I haven't forgiven. And I won't forget. But I'm trying to get past that. I feel I'm taking a chance by blogging here again, but...it's a chance I have to take. I think I'm reasonably confident that no such breach will occur again - the Offender (and others) know the penalty.
-----
I've spent a lot of time with BBB lately. He's still dead sexy, but the pull isn't there like it used to be. We've been spending a bit of time entertaining two Irish men from our subsidiary company who are in town for training. The guys are great - fun, likeable, nice guys, and our age, so it's been easy to have deeper (or not, depending on the mood) conversations.

During the time I've spent with all the boys, it's become evident that BBB and I have led extremely different lives: as a white woman, I feel cops are - as a general class - good. As a black man, he's not so certain. Growing up in a two-parent middle-class home, I know education, health care, privileges, etc as easily obtained. I'm not trying to say that's the norm, but it's what I know as the norm. Growing up in a single-parent low-income family, he doesn't know that as 'normal' experiences. Is he wrong? Am I?

He doesn't shy away from these conversations, which is great - especially when comparing the UK to America - and I would never tell him his opinion is wrong, but it's sometimes awkward to realize that what I've experienced and believe to be true is not someone else's reality.

Valuable, but still uncomfortable.
-----
I received a phone call tonight from a recruiter who saw my resume. She has positions available in Ohio if I'd like to move. Uh, no. I did, however, just speak to a different recruiter who has contract and permanent positions available that we both think I'd be good at. The contract position is for barely less than I'm making now, but with almost as good a company. The permanent positions are for decently more than I currently make but are not with well-known companies. From what she said, the contract position is as good as mine if I want it.

I also have a phone interview next week with a different company.

I'm getting frightened.
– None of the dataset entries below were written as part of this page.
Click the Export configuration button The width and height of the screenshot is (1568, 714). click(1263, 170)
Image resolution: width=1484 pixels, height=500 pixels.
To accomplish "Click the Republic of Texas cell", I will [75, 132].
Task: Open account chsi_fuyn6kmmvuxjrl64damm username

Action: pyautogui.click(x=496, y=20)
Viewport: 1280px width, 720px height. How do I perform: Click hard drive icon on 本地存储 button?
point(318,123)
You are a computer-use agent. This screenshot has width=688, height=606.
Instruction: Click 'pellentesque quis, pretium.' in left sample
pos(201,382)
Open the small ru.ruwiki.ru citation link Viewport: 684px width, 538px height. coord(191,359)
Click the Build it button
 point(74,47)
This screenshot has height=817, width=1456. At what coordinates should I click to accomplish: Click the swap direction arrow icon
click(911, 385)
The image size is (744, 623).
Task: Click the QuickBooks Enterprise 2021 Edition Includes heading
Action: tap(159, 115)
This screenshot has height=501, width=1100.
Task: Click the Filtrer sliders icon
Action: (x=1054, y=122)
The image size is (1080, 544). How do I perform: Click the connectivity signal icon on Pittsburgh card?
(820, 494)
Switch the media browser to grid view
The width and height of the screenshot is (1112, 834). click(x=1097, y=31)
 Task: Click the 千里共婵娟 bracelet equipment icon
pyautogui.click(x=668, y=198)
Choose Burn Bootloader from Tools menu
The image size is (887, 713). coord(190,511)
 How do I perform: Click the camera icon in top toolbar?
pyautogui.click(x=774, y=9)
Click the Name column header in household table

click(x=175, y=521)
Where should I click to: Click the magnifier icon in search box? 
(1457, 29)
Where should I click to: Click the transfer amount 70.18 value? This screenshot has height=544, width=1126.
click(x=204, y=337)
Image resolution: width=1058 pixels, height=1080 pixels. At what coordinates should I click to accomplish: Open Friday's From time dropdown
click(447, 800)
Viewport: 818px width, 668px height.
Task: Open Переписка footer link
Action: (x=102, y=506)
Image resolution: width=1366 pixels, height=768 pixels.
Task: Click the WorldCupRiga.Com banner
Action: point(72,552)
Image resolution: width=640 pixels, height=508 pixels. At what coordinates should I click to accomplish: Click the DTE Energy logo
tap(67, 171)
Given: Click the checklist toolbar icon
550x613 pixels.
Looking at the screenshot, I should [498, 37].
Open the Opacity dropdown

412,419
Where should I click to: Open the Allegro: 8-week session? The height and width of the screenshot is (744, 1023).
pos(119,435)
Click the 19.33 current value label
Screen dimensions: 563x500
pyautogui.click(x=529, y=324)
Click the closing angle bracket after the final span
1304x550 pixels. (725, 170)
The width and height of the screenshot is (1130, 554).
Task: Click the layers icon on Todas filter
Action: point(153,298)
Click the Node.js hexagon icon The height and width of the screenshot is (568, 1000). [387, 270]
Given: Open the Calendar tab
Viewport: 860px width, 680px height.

I didn't think I'd actually have to make this decision. And while I don't have to now, I may have to soon, and I'm already stressing about it.
-----
I'm having out-of-state visitors next weekend and I'm already stressing about that, too. Will we all fit in here? What will we do? Where I know how to get to places? Will they be too scrunched in my car? Will I have enough of the right food/drinks/towels/bedding? Will my place be clean enough?

I've been told that they don't or won't care. I've been told that they're coming to see me and don't care if we sit and eat and drink the entire time. I'm just not sure I fully believe that.